-------- Texte extrait

02/09/2006
Le sourire de Madame Dumas
Sous la Terreur, Antoine Dumas, boucher de son état, héberge des prêtres réfractaires pourchassés par les soldats. En effet, malgré la menace de la guillotine installée à la Croix de Justice, ce catholique fervent ne peut se résoudre à laisser la fureur révolutionnaire se déchaîner contre ceux qui ont choisi de rester fidèles à leur foi. D’ailleurs, quelques mois auparavant, François Antoine Boissy d’Anglas lui-même s’est opposé à une troupe de soudards et a ainsi sauvé d’une mort certaine sept malheureux prêtres qui traversaient Annonay pour se rendre en Savoie.
Chaque matin, dans sa grande maison de la place Mayol, Madame Dumas sort une belle nappe blanche toute brodée de sa main et en recouvre la table de la salle à manger. Puis elle dépose chandeliers, calice et ciboire autour d’une croix en or finement ouvragée. Les voisins s’en viennent les uns après les autres, soucieux de ne pas trop attirer l’attention. La messe est célébrée devant une assistance recueillie et fervente puis, après l’ « ite, missa est », chacun s’en retourne chez lui aussi discrètement qu’il est venu.
Restée seule, la maîtresse de maison nettoie avec soin et range les objets du culte avant de faire servir le petit déjeuner.

----------------
-------- Contenu des données

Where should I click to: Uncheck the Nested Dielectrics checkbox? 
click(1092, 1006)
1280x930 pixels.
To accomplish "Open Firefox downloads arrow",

----------------

Tâches à réaliser
1. Reproduisez, s'il vous plaît, le passage du récit sur Madame Dumas qui s'ouvre sur les mots contenant « Chaque matin, dans » et se termine par « le petit déjeuner. ».
2. Reprenez le récit sur Madame Dumas ci-dessus à partir de sa dernière phrase et poursuivez-le.

Réponses aux tâches
1.
Chaque matin, dans sa grande maison de la place Mayol, Madame Dumas sort une belle nappe blanche toute brodée de sa main et en recouvre la table de la salle à manger. Puis elle dépose chandeliers, calice et ciboire autour d’une croix en or finement ouvragée. Les voisins s’en viennent les uns après les autres, soucieux de ne pas trop attirer l’attention. La messe est célébrée devant une assistance recueillie et fervente puis, après l’ « ite, missa est », chacun s’en retourne chez lui aussi discrètement qu’il est venu.
Restée seule, la maîtresse de maison nettoie avec soin et range les objets du culte avant de faire servir le petit déjeuner.

2.
Mais ce jour, Madame Dumas doit accomplir une tache un peu particulière. Certes, ce n’est pas la première fois… néanmoins, son cœur bat plus fort à l’idée de ce qui l’attend.
En fin d’après-midi, elle quitte sa demeure par la sortie dérobée qui donne sur la rue de la Réforme et elle rejoint la Grand Rue encore encombrée de charrettes. Elle se dirige vivement vers la place du marché qui, malgré son récent changement de nom, continue à être, pour les Annonéens, la « place des Messieurs ».
Le regard de Madame Dumas est attiré par la silhouette sombre du clocher de la chapelle de Trachin. En août 1789, de hardis sans-culottes ont escaladé ses trente-sept mètres de hauteur pour y fixer leur symbole : un bonnet de la liberté en fer blanc ! Le quartier qui s’étend au pied de l’édifice est peuplé de petites gens qui se pressent dans un enchevêtrement de ruelles étroites et pentues. Personne ne sait depuis quand on l’appelle « la cour des miracles ».
Mais Madame Dumas ne va pas jusque là. Elle s’arrête devant l’église Notre Dame, pousse le battant de la porte d’entrée et descend les quinze marches qui la conduisent dans la nef où une table est dressée. Son immense plateau repose sur une dizaine de tréteaux et porte encore les restes d’un banquet civique copieusement arrosé. De chaque côté, les deux grandes coquilles, venues des Indes, qui servaient de bénitier sont remplies de vin aussi rouge que du sang.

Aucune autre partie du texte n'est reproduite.